Several Data analytic processes can be combined to produce a data analysis solution.
Data Sources
- Human generated data (largest form of data)
- Computer generated data (based on human input)
- Application/infrastructure logging (can provide valuable insights)
Big Data Challenges
- Volume
- Variety
- Velocity
- Veracity
- Degree to which data is accurate, precise and trusted. Data analytics solutions should be able to identify common flaws in data and fix them before data is stored. This is known as data cleansing. Data cleansing must be completed within the time requirements of the solution, up to and including real time processing speeds.
- Value
- The ability of the data analytics solution to extract meaningful information from the data that has been stored and analyzed. Solutions must be able to produce right form of analytical results to inform business decision makers and stakeholders of insights using trusted reports and dashboards.
Data Sources
- Internal databases and file stores
- Data is usually highly structured, processing requirements within a data analytics solutions are less.
- Streaming Data
- Semi structured/unstructured data
- At high velocity, may require special software for data collection and processing.
- Public Data sets
- May require transformations for internal analytics.
Data Lake
A Data Lake is a centralized repository(single source of truth) that allows you to store structured, semi-structured and unstructured data at any scale.
AWS S3 provides a centralized data storage solution that can be used with a variety of data analytics tools without data movement.
Data Lakes such as one built on top AWS S3 are cheaper the specialized data storage solutions. Data is loaded into Data Lake in raw format and ETL processes are applied by different data analytics tools against Data Lake.
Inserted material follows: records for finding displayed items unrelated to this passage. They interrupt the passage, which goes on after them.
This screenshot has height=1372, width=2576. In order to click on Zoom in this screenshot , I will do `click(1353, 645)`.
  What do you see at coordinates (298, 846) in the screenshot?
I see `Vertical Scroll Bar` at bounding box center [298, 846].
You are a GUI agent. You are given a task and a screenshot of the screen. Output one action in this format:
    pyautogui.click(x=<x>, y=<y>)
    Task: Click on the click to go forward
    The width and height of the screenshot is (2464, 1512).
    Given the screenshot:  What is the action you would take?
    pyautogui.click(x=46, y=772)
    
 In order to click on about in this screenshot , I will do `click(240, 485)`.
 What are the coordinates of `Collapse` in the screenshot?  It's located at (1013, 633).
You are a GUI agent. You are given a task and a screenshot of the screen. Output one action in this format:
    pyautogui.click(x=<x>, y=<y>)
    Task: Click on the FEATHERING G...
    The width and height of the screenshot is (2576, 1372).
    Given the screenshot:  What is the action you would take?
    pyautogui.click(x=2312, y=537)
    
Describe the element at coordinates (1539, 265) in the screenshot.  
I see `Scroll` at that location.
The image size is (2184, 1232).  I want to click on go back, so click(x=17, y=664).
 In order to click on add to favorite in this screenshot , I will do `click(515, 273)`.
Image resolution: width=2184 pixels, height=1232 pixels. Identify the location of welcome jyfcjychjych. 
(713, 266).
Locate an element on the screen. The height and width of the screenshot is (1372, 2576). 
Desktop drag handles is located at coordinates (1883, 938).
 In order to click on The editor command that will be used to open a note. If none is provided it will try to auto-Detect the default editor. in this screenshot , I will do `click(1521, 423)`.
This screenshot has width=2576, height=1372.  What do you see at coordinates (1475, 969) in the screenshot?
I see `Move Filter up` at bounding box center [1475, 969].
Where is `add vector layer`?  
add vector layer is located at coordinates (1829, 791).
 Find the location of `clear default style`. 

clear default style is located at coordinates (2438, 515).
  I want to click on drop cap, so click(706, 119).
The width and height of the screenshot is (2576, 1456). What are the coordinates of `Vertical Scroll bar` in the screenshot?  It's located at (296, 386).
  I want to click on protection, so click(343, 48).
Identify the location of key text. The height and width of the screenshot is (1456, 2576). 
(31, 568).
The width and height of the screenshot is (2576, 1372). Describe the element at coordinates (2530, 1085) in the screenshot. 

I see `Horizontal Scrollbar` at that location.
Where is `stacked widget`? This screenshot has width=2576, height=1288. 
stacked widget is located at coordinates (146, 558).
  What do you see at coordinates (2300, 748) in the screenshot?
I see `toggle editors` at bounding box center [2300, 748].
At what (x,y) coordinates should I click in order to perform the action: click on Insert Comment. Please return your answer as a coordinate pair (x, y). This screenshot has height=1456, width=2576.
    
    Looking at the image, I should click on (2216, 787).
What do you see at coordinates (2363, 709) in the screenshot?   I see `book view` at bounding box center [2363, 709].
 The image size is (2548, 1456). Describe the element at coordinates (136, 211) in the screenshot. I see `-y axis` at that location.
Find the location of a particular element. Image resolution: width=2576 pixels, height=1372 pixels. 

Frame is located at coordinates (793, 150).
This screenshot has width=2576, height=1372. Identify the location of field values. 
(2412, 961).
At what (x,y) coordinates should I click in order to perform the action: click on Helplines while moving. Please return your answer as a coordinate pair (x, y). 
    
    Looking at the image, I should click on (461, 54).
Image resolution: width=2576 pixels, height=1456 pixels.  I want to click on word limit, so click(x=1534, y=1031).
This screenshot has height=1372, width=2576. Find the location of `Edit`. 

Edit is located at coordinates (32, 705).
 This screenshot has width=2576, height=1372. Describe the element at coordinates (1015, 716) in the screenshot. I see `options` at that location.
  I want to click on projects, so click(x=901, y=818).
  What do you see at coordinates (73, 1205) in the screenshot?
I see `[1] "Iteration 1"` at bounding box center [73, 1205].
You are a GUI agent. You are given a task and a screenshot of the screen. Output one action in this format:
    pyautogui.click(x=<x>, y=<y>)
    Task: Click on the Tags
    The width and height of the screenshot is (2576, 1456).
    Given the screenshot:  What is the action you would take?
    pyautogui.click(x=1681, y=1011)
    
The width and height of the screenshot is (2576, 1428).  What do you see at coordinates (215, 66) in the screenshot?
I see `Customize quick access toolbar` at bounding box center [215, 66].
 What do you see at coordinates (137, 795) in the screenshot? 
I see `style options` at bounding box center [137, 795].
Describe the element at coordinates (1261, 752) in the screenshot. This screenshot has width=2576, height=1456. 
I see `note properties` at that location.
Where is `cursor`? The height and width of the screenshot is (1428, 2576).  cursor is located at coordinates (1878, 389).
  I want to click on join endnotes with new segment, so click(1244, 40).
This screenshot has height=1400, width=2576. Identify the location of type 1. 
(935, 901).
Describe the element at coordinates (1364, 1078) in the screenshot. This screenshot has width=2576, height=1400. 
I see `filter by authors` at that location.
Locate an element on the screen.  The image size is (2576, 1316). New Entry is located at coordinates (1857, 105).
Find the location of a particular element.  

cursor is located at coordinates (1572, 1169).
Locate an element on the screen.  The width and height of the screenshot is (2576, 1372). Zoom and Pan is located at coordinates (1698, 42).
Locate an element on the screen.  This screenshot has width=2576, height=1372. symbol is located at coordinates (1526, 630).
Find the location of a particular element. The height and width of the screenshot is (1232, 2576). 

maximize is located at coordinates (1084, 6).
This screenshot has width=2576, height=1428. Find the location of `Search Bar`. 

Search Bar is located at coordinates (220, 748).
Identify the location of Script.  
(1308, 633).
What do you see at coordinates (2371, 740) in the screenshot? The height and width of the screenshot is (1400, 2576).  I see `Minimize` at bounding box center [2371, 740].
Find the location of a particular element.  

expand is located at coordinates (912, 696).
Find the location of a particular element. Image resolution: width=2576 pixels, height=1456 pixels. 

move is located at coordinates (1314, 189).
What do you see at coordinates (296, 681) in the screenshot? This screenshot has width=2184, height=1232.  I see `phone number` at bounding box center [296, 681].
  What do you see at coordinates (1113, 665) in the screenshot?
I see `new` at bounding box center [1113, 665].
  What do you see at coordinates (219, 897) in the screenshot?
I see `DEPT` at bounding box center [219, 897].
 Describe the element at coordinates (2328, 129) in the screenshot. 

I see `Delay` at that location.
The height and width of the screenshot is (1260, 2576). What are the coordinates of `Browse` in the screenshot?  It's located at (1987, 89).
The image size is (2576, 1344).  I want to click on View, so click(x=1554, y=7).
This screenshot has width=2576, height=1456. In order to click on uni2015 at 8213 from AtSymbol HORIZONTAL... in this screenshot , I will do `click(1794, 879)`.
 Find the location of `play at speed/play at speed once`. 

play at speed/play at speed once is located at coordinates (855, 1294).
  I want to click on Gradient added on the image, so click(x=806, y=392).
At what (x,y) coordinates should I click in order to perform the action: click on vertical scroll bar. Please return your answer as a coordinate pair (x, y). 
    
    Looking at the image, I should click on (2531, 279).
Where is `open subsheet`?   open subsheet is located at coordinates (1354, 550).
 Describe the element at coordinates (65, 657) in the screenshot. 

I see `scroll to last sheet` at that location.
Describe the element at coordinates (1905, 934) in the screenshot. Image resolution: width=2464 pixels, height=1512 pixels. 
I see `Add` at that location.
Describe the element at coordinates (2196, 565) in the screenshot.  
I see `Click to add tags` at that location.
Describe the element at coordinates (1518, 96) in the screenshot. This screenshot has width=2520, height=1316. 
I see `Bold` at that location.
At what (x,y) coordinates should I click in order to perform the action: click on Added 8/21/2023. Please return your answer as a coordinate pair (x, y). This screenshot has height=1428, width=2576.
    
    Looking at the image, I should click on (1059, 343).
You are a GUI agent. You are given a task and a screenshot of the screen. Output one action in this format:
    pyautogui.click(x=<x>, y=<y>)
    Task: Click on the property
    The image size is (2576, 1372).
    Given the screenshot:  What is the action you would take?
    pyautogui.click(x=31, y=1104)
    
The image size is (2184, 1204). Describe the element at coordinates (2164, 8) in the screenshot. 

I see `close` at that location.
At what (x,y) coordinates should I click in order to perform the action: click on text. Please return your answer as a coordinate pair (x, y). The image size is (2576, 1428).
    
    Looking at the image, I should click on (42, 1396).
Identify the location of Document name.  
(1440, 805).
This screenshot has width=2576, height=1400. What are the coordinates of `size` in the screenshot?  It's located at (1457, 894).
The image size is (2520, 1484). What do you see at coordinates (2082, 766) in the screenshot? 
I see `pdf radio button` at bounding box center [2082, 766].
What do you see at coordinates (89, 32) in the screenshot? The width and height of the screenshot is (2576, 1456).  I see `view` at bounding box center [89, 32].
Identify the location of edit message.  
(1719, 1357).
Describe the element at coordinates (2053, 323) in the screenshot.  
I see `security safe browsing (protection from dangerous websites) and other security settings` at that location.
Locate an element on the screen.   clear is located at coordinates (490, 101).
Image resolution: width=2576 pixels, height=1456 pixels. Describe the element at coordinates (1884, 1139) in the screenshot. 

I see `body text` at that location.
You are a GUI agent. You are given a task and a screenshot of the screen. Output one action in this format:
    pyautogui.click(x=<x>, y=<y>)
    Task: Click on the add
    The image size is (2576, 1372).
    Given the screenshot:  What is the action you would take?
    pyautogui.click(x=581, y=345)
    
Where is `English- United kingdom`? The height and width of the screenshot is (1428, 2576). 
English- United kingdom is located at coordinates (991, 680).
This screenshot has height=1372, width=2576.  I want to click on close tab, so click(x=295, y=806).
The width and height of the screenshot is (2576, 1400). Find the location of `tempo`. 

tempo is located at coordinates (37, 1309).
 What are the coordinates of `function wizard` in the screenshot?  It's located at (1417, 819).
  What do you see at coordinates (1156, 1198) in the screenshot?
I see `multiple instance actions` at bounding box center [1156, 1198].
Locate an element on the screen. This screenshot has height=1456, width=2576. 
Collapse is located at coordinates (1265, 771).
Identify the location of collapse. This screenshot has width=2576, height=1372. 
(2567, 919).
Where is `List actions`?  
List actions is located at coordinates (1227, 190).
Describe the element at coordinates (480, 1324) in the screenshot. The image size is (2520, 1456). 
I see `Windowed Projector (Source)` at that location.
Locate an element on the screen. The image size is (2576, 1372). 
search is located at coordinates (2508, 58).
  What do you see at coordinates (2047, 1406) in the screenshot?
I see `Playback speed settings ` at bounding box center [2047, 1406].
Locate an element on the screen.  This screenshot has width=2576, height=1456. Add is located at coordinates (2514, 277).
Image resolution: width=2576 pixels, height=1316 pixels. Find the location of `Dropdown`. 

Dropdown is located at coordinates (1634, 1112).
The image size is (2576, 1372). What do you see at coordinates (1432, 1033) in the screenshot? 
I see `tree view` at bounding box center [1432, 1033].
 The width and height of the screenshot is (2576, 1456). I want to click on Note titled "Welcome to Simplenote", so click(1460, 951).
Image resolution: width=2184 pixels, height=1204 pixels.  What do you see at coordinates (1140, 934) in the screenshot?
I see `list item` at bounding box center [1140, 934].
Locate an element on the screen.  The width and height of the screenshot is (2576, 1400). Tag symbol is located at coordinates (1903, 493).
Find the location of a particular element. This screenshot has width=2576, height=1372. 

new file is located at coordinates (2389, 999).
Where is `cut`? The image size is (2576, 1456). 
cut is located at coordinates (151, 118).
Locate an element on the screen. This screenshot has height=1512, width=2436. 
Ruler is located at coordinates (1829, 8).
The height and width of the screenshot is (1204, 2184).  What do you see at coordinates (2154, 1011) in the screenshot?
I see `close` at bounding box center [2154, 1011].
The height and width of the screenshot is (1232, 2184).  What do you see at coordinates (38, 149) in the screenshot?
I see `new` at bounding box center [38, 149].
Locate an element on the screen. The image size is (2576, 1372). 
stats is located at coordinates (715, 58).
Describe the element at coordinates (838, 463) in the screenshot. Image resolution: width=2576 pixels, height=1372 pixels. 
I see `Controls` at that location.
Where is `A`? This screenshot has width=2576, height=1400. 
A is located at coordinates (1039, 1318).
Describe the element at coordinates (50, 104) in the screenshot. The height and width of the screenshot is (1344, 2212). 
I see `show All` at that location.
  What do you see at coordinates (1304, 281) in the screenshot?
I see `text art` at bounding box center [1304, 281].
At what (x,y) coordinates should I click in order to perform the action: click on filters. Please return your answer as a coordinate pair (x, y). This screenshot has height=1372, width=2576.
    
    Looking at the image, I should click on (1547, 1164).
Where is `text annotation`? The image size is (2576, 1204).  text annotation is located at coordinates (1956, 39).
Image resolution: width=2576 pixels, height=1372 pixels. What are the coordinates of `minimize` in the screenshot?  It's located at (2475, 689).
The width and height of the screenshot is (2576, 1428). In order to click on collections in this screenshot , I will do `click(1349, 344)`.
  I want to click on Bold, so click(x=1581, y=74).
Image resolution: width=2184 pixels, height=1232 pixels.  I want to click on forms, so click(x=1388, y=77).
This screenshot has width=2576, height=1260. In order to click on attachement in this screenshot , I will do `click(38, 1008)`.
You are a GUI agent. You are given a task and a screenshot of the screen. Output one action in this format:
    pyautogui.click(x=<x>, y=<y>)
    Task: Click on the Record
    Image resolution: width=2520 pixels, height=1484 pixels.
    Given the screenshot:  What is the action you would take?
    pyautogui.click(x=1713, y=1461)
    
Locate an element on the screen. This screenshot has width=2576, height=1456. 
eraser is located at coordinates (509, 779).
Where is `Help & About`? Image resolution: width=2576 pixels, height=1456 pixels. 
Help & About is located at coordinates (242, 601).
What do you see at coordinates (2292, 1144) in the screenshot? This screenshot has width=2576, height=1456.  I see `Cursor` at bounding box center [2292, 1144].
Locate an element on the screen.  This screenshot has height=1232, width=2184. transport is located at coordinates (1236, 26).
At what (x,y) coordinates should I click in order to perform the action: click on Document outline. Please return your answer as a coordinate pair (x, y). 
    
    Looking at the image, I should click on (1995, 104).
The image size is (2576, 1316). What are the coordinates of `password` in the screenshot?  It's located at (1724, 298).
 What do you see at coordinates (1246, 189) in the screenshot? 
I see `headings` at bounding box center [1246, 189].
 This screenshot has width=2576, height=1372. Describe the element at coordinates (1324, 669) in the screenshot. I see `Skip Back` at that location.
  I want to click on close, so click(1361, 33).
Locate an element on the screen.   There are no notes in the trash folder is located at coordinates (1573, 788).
A data lake on AWS can help you do the following:
- Collect and store any type of data, at any scale, and at low cost
- Secure the data and prevent unauthorized access
- Catalog, search, and find the relevant data in the central repository
- Quickly and easily perform new types of data analysis
- Use a broad set of analytic engines for one-time analytics, real-time streaming, predictive analytics, AI, and machine learning
Data Warehouse
A centralized repository of structured data from many data sources. This data is transformed, aggregated and prepared before it is loaded into Data Warehouse. DW store transactional data from many different data sources in a format that facilitates efficient execution of complex queries. DW provides Curated data sets for faster analysis.
Amazon Redshift is a Data Warehouse service supporting GB, PB data sizes.Amazon Redshift Spectrum allows you to combine S3 and Redshift in a single query.